Encore faut-il noter que le « Brexit effectif » est intervenu en janvier 2021, plus de 4 ans après le référendum, et que ses effets concrets ont été largement masqués et amortis par la crise du coronavirus… Pour l’heure, il est seulement possible de souligner que les incertitudes et tergiversations liées au divorce RU-UE se sont d’ores et déjà avérées coûteuses en termes d’investissements, de points de croissance et de pouvoir d’achat – quitte à prétendre que tout ira nettement mieux une fois que le Royaume Uni aura « refait sa vie » dans quelques années – ce qui reste à vérifier…
3. Les Britanniques sont devenus des partenaires à respecter mais aussi des rivaux à surveiller
L’accord de commerce et de coopération laborieusement conclu entre le Royaume-Uni et l’UE le 24 décembre 2020 offre un nouveau cadre politique et juridique à nos relations avec notre grand voisin. Les autorités britanniques se doivent de mettre en œuvre un tel accord, notamment s’agissant du protocole visant à maintenir la paix entre les deux Irlande – et ce d’autant plus que Boris Johnson a revendiqué sa conclusion comme un grand succès…
La crainte d’une concurrence déloyale du Royaume-Uni et la nécessité de maintien des conditions équitables pour les échanges économiques constituent le socle de la cohésion politique des 27 depuis 5 ans.
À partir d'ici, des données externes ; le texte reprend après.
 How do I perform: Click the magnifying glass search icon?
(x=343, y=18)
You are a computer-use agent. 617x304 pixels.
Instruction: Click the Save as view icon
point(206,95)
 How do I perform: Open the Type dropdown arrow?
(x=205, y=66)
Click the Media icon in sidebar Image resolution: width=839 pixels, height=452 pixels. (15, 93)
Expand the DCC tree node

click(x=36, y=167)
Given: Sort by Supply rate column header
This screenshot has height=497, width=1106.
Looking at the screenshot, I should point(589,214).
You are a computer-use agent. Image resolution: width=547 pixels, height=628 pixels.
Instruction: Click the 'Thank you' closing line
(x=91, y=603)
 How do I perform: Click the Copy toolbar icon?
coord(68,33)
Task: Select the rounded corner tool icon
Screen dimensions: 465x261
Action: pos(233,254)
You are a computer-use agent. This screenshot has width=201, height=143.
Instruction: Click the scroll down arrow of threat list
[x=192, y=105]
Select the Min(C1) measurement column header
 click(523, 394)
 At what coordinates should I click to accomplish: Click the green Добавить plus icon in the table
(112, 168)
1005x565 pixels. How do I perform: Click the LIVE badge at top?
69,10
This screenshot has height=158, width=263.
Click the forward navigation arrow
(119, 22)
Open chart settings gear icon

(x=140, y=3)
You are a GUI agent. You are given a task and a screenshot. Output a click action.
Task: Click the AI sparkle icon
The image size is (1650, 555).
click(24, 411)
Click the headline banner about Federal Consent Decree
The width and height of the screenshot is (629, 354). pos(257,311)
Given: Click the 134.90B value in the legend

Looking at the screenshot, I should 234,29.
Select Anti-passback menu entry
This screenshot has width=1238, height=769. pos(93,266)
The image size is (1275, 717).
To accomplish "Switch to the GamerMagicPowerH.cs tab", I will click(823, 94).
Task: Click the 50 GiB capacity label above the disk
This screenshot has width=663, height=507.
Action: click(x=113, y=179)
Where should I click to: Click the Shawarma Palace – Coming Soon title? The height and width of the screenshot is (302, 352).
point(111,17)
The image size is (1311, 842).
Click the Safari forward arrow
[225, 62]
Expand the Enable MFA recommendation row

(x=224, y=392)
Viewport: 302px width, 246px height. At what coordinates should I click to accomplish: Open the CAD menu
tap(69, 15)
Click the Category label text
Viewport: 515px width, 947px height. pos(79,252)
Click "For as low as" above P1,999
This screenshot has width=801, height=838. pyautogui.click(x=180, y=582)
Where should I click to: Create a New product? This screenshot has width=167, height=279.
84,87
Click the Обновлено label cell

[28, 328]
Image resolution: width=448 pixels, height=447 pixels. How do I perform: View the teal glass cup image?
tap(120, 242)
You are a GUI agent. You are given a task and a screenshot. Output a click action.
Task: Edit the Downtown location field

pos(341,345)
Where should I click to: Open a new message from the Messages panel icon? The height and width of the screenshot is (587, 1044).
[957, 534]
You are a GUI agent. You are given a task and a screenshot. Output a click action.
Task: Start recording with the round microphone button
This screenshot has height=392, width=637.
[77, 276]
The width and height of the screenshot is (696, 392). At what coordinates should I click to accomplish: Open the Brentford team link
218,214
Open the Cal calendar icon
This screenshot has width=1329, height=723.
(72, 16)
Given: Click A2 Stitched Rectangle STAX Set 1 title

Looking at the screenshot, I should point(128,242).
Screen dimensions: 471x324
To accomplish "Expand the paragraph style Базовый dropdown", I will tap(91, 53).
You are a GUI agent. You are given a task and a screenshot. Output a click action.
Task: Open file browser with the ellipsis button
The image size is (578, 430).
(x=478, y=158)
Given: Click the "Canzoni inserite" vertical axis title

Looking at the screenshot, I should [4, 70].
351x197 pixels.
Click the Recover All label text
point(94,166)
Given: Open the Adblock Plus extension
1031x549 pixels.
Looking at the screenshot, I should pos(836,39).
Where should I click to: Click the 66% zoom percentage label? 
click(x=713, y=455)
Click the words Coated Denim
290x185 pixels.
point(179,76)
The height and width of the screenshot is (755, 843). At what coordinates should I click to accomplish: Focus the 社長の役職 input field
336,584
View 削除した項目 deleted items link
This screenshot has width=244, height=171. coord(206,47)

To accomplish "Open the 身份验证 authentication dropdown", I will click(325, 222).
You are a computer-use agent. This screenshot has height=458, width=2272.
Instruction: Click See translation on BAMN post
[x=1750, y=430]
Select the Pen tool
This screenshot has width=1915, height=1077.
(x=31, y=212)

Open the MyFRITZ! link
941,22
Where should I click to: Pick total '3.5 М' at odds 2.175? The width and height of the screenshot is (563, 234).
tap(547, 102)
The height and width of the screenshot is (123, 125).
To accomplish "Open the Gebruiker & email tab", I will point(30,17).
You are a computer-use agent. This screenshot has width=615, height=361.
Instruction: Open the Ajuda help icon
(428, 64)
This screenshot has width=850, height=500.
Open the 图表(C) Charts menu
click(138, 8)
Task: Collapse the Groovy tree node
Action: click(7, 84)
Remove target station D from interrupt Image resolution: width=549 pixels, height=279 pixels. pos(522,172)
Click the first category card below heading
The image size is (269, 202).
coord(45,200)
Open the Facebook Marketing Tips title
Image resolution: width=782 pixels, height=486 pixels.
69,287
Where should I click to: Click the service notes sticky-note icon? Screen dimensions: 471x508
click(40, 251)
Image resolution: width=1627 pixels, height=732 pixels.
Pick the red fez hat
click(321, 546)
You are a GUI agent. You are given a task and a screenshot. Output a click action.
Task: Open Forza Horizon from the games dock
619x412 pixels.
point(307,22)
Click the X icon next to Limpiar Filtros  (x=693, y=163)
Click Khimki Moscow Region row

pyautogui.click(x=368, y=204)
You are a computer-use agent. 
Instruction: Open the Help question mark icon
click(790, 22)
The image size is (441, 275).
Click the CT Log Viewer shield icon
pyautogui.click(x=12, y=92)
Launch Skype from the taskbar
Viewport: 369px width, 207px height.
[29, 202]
Cette cohésion est d’autant plus utile que la « diminutio capitis » économique que constitue le Brexit pour le Royaume Uni va presque mécaniquement le contraindre à devoir renforcer son attractivité et sa compétitivité par des mesures compensatoires (qui ne se limiteront sans doute pas à la fiscalité ou à l’ajustement du taux de change de la Livre…).
Au-delà de cette concurrence économique redoutable, il est désormais nécessaire de considérer le Royaume-Uni comme un pays appelé à promouvoir ses intérêts au détriment de ceux des Européens. Il est donc d’autant plus frappant de voir les nationalistes de notre continent prennent si souvent fait et cause pour Boris Johnson et ses partisans, comme s’ils votaient par procuration, sans s’aviser qu’ils soutiennent ainsi des positions et décisions portant préjudice à nos pêcheurs, à nos travailleurs et à nos entreprises.
Il reste à souhaiter que la dissipation des brumes post-référendaires permettent à chacun d’en revenir à la raison, afin qu’une entente plus cordiale puisse être établie entre le Royaume-Uni et le continent.